Pourquoi les droits de douane américains inquiètent la filière équine normande

Assis dans son fauteuil en haut d'une butée, Charles-Henri Fermé observe avec attention le concours d'obstacles de Canteleu (Seine-Maritime). Il souhaite se positionner sur des chevaux afin de pouvoir ensuite les revendre.

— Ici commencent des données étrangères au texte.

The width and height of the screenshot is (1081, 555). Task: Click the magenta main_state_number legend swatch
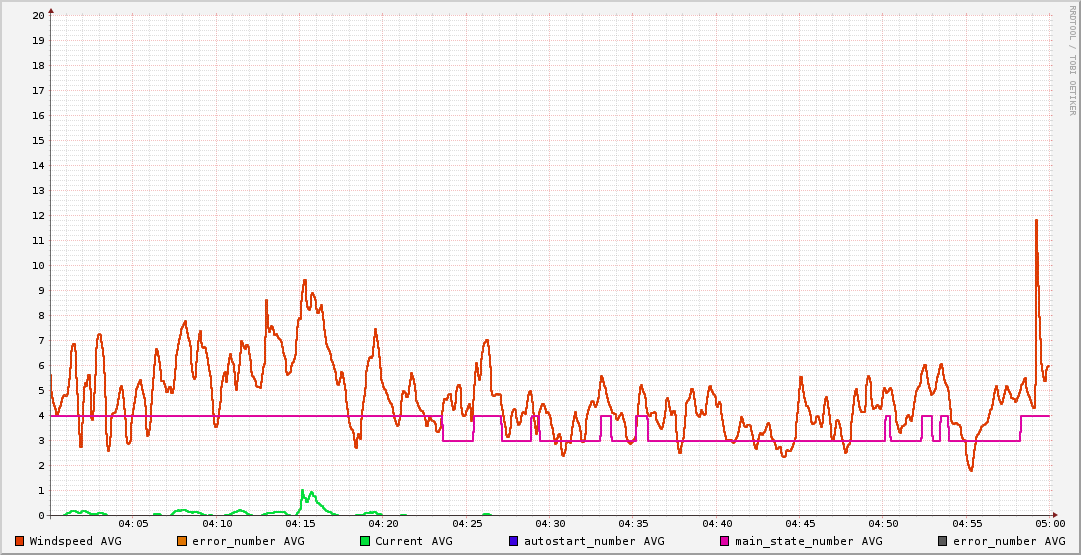(725, 541)
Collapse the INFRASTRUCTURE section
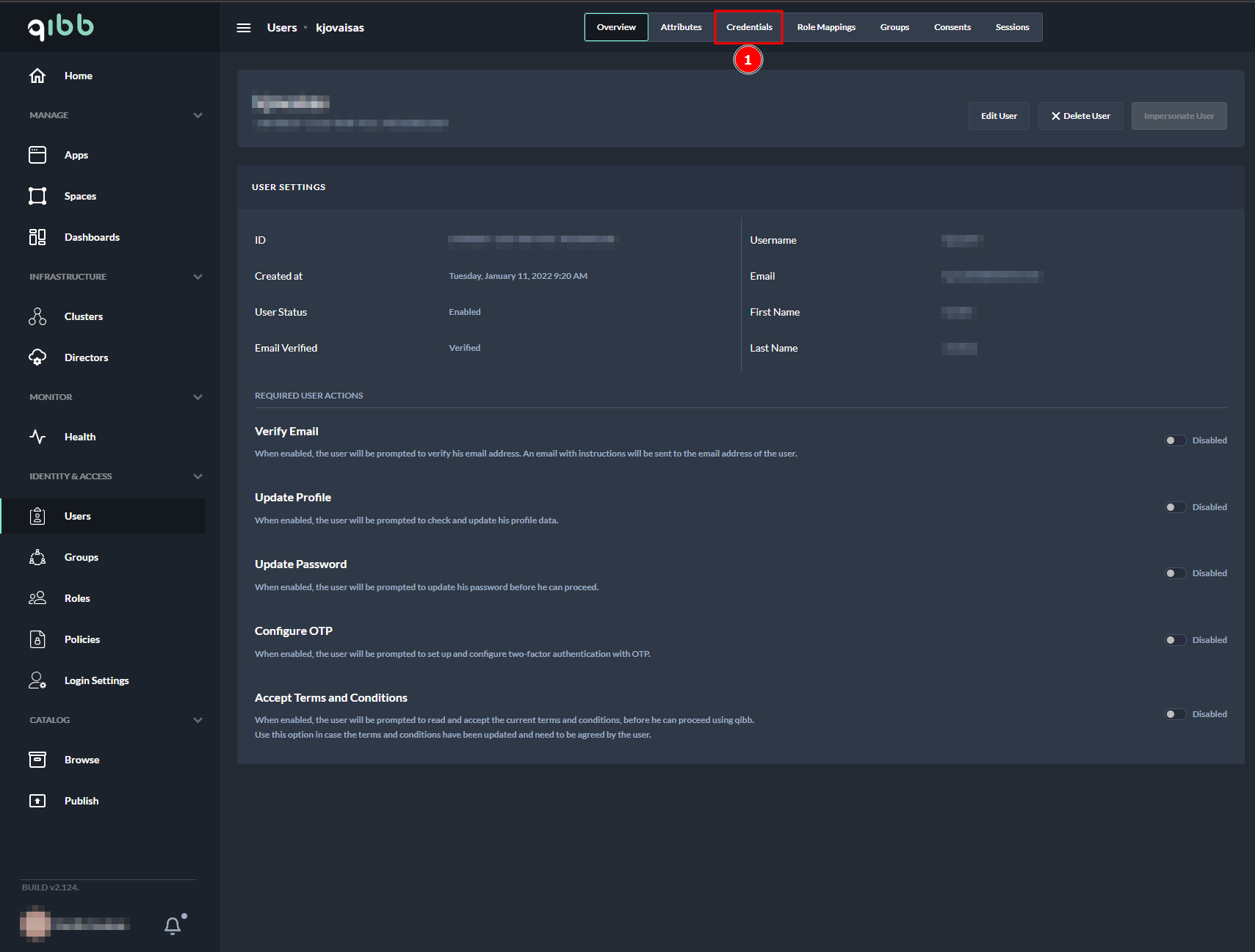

Mais les annonces de hausse des droits de douane vers les États-Unis faites par Donald Trump début avril ont semé le trouble sur la pérennité de l'activité de ce cavalier, propriétaire du haras du Breuil avec sa femme.
"On est inquiets"
Les produits provenant de l'Union européenne sont taxés de 10% supplémentaires depuis que le président américain a annoncé ramener ses tarifs à ce plancher pendant 90 jours pour tous les pays (sauf la Chine). De quoi alarmer la filière équine locale, également concernée puisque les Américains raffolent des chevaux normands.
"On fait une vingtaine de naissances de poulains par an que l'on valorise pour les vendre. Avec ces nouvelles mesures, on est inquiets sur l'avenir. On ne sait pas trop sur quel pied danser: les Américains avec un fort pouvoir d'achat vont continuer d'acheter des chevaux chez nous car ils n'ont pas d'élevage mais on ignore s'ils vont dépenser moins ou s'ils vont venir autant", expose auprès de BFM Normandie Charles-Henri Fermé.
D'autant plus que ces taxes viennent s'ajouter aux frais d'une filière déjà en hausse. "Le coût d'un cheval augmente en permanence et notre marge n'est déjà pas énorme, alors 10% on le sent tout de suite… C'est un vrai changement", confirme Dorothée Amar, cavalière au haras de Néroli.
Une nouvelle hausse dans trois mois?
Ces droits de douane pourraient bien augmenter encore de 10% à la fin des 90 jours de sursis accordés par la Maison Blanche aux pays ayant accepté de négocier.
"20% supplémentaires, ce serait très, très conséquent, craint Elise Grandjacques Van Colen, organisatrice du Jumping international de Canteleu 4*. Pour un cheval de haut niveau, on passe d'un budget de 500.000 à 600.000 euros, et cela me semble aussi compliqué pour des chevaux des catégories entre 40.000 et 80.000 euros."
Malgré les incertitudes, Olivier Delloye tempère et tente de rassurer sur les conséquences de ces taxes. "Les achats américains représentent un peu moins de 10%, ce qui est quand même assez significatif. Mais une bonne moitié d'entre eux n'est pas exportée aux États-Unis et demeure en France", affirme ce directeur de la société de vente de chevaux Arqana, basée à Deauville.
En attendant d'y voir plus clair d'ici trois mois, certains éleveurs normands envisagent à terme de se replier sur d'autres pays pour vendre leurs équidés.